**TRY IT**: Every line below that holds the string "accomplish" should be copied out.

**AVAILABLE DATA**:

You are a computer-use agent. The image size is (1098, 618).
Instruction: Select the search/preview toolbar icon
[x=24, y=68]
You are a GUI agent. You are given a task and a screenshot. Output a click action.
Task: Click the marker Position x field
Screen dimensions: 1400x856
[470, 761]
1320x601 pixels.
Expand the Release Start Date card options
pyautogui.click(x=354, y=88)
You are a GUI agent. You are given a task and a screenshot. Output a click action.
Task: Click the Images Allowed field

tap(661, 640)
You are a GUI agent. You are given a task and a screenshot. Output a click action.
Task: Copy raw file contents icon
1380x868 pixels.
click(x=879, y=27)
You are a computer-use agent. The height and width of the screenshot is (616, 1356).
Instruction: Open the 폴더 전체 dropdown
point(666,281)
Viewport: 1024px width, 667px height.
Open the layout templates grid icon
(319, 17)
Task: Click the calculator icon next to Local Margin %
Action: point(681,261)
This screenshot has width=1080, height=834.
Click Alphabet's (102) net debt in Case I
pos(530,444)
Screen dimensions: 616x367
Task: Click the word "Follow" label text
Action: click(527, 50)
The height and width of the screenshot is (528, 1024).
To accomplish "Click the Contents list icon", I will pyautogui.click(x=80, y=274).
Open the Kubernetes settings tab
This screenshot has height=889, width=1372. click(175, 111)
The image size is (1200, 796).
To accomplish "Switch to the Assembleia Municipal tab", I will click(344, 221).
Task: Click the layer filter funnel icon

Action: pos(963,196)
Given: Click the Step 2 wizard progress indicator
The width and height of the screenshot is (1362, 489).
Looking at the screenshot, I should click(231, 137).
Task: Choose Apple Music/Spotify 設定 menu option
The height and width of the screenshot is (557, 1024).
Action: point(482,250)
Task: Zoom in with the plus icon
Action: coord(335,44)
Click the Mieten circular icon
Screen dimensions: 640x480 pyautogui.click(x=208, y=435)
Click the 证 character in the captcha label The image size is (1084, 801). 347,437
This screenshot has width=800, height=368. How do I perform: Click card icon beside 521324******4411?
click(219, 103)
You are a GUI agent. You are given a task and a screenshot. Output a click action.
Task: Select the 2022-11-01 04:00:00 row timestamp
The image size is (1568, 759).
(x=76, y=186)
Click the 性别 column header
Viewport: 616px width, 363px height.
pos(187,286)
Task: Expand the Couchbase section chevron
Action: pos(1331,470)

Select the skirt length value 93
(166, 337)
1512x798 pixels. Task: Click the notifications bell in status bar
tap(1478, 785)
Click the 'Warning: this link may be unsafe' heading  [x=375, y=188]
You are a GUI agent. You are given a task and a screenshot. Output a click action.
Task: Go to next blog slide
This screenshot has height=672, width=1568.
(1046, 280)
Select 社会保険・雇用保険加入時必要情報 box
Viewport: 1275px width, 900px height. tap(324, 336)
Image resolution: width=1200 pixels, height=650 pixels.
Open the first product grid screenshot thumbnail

**EXERCISE SOLUTION**:
To accomplish "Click the Contents list icon", I will pyautogui.click(x=80, y=274).
To accomplish "Switch to the Assembleia Municipal tab", I will click(344, 221).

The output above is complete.